JPMorgan trading loss reopens regulation debate

JPMorgan Chase’s US$2-billion bungle resulted from the type of risky activity that regulatory reforms were supposed to prevent.


JPMorgan Chase & Co. CEO Jamie Dimon, centre, flanked by Goldman Sachs & Co.’s Lloyd C. Blankfein, left, and Bank of New York Mellon’s Robert Kelly, are seen on Capitol Hill in Washington in this Feb. 11, 2009 file photo. (Photo: AP/Lawrence Jackson)

When reporters began writing in April about the outsized positions of a single trader in the London office of JPMorgan Chase—positions so large that some feared they were distorting markets—CEO Jamie Dimon dismissed the whole thing as a “tempest in a teapot.” A month later, a contrite Dimon had to explain to analysts on a conference call that JPMorgan had lost more than US$2 billion in just a few weeks because of a “flawed, complex, poorly reviewed, poorly executed and poorly monitored” trading strategy.

That sounds like exactly the sort of risky activity that regulatory reforms enacted or proposed after the financial crisis were supposed to prevent. Proponents of reform are seizing the moment to push for stricter regulation.

There is an element of poetic justice at play, too. Dimon is one of the most outspoken critics of reform.

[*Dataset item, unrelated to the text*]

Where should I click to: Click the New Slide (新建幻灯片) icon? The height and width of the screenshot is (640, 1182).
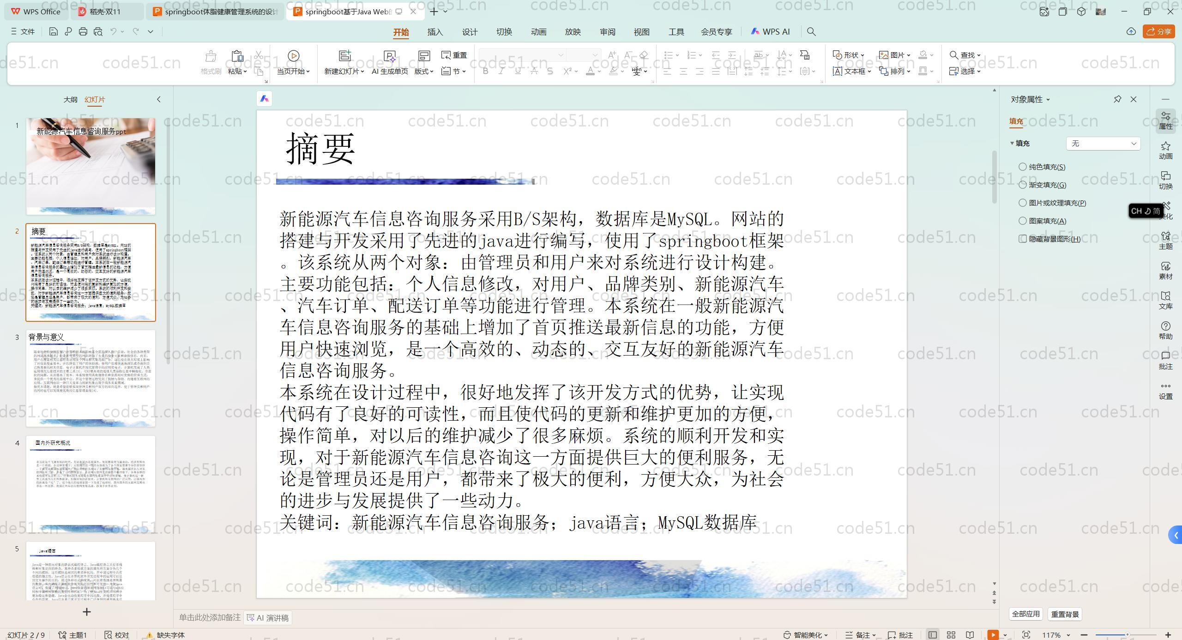pos(344,56)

He’s been particularly scornful of the Volcker rule in the U.S., which would prohibit banks with government-insured deposits from proprietary trading—essentially, trading solely to reap profits for themselves. (The final draft of the legislation should be completed by the summer.) Dimon argues that compliance would be a massive burden, and possibly destructive. “[For] every trader, we are going to have to have a lawyer, a compliance officer, a doctor to see what their testosterone levels are, and a shrink,” he told Fox Business in February.

The trading loss is a small one for JPMorgan, America’s biggest bank, but an important question is whether the Volcker rule would have prevented the blunder from happening in the first place. The answer could indicate the effectiveness of a flagship piece of new financial regulation. Dimon characterized the ill-fated trading strategy as a legitimate hedge—not speculation—that did not cause the company’s flawed risk models to sound alarm bells. “This trading may not violate the Volcker rule,” he told analysts.

His comment strikes at one of the perceived shortcomings of the rule. Distinguishing proprietary trading from legitimate trading to limit risk or to ensure a market for certain securities is difficult. Even proponents of reform acknowledge the challenge. “The Volcker rule is extremely well-intentioned,” says Anat Admati, a professor of finance and economics at the Stanford Graduate School of Business. “But it’s a mess to implement.”

The full details of JP Morgan’s trading strategy aren’t known, but Wallace Turbeville, a former Goldman Sachs investment banker and currently a fellow with public policy think-tank Demos, doesn’t buy the bank’s explanation that it was simply hedging. “How can you possibly lose that kind of money on a hedge?” he asks. “The answer is, they weren’t off setting risk. They actually took a risk position on their proprietary book.” The proposed Volcker rule would, in fact, ban hedging that creates new “significant exposures” to risk or reward. In Turbeville’s view, it’s likely JPMorgan’s trade would have violated this provision, though the definition of “significant” is open to interpretation.

Simon Johnson, a professor of global economics at MIT’s Sloan School of Management, argues it’s “immaterial” how JPMorgan’s trades are classified. “All megabanks should be presumed incapable of managing their risks appropriately,” he wrote on his blog. To truly insulate the financial system from the inevitable mistakes institutions will make, steps need to be taken to limit the size of banks, he argues. A bill to do just that was recently reintroduced in the U.S. Congress. The SAFE Banking Act would, among other things, put a 10% cap on the liabilities any one bank can take on relative to the U.S. financial sector. The bill was already rejected in 2010, however, and this new mishap doesn’t assure its passage.